_INSTRUCTION_
Rewrite the entries as a numbered list, starting at the line that contains "Given: Open the hamburger navigation menu" and continuing through the end of the entries, both ends inclusive. Omit any blank lines.

_INPUT_
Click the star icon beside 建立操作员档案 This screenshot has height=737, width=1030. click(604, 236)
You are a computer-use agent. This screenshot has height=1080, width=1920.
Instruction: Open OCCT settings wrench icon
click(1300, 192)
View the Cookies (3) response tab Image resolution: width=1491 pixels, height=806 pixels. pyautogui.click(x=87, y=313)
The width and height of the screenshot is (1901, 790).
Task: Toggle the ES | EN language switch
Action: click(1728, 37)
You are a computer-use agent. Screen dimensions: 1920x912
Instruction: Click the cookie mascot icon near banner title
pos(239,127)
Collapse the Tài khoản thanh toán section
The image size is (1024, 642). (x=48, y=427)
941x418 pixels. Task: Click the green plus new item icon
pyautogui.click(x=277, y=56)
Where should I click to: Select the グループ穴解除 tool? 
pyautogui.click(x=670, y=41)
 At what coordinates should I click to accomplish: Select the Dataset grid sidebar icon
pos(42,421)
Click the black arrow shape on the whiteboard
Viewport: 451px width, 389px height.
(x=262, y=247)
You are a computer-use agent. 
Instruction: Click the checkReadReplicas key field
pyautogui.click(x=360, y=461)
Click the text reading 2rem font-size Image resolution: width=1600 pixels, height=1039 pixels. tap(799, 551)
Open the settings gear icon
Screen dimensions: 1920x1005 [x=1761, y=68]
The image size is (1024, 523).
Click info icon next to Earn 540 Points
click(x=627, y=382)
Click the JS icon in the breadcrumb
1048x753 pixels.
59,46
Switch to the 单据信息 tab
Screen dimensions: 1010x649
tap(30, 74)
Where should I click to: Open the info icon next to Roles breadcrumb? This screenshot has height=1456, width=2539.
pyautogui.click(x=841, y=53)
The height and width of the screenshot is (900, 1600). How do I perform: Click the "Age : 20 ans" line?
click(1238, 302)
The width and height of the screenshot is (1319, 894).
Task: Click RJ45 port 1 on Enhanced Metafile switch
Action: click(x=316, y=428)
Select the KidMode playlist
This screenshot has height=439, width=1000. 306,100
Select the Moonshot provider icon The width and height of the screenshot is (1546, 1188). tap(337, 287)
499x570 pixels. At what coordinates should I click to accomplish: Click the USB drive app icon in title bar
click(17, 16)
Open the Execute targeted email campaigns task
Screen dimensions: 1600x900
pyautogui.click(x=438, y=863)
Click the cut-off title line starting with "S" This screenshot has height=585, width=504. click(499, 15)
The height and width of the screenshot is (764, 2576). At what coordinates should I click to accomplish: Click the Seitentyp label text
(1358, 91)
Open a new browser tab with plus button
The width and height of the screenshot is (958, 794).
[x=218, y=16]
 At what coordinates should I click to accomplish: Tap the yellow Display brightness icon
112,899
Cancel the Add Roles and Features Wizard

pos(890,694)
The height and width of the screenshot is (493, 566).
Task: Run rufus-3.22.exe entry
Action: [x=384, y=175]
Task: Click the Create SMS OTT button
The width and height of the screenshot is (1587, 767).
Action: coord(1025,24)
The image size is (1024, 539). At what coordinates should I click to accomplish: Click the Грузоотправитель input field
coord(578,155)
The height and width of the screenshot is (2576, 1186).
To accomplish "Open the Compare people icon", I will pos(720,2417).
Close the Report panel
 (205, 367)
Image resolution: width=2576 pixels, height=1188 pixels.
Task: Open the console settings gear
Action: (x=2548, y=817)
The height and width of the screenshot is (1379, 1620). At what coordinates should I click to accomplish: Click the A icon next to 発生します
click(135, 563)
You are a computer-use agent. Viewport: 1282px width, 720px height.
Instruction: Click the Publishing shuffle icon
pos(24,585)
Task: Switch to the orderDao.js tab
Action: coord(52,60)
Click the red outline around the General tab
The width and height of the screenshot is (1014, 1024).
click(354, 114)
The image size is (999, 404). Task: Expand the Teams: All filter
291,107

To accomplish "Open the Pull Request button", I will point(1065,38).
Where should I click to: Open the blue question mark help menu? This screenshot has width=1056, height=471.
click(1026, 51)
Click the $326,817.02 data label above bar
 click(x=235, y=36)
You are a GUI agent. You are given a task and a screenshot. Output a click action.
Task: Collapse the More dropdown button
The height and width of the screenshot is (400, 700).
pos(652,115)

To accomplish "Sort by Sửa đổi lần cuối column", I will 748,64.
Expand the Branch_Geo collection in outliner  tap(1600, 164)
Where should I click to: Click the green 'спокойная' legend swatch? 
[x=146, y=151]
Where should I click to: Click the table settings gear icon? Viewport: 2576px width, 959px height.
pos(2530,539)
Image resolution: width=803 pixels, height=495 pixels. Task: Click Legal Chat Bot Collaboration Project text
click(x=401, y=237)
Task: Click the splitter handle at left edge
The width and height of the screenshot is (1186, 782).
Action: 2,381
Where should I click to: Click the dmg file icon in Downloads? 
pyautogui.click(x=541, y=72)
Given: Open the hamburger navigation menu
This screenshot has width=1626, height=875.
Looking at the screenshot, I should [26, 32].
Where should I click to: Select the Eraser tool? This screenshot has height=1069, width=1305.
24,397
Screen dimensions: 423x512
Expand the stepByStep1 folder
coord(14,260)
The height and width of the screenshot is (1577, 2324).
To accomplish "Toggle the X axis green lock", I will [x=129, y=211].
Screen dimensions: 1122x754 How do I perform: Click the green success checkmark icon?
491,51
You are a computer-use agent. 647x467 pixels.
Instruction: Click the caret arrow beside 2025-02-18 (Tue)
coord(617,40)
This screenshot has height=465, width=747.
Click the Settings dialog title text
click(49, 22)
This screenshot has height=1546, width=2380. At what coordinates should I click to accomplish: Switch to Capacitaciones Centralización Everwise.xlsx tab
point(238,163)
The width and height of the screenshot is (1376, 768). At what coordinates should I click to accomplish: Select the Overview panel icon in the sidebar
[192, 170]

_COMPLETED TASK_
1. Given: Open the hamburger navigation menu
2. This screenshot has width=1626, height=875.
3. Looking at the screenshot, I should [26, 32].
4. Where should I click to: Select the Eraser tool? This screenshot has height=1069, width=1305.
5. 24,397
6. Screen dimensions: 423x512
7. Expand the stepByStep1 folder
8. coord(14,260)
9. The height and width of the screenshot is (1577, 2324).
10. To accomplish "Toggle the X axis green lock", I will [x=129, y=211].
11. Screen dimensions: 1122x754 How do I perform: Click the green success checkmark icon?
12. 491,51
13. You are a computer-use agent. 647x467 pixels.
14. Instruction: Click the caret arrow beside 2025-02-18 (Tue)
15. coord(617,40)
16. This screenshot has height=465, width=747.
17. Click the Settings dialog title text
18. click(49, 22)
19. This screenshot has height=1546, width=2380. At what coordinates should I click to accomplish: Switch to Capacitaciones Centralización Everwise.xlsx tab
20. point(238,163)
21. The width and height of the screenshot is (1376, 768). At what coordinates should I click to accomplish: Select the Overview panel icon in the sidebar
22. [192, 170]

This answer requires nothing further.